# What is required
The answer must consist of the entire listing, repeated exactly.

# Record set
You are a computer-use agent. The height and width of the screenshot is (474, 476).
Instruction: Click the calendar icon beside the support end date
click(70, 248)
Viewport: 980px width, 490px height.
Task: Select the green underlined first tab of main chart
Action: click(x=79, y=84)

# Written answer
You are a computer-use agent. The height and width of the screenshot is (474, 476).
Instruction: Click the calendar icon beside the support end date
click(70, 248)
Viewport: 980px width, 490px height.
Task: Select the green underlined first tab of main chart
Action: click(x=79, y=84)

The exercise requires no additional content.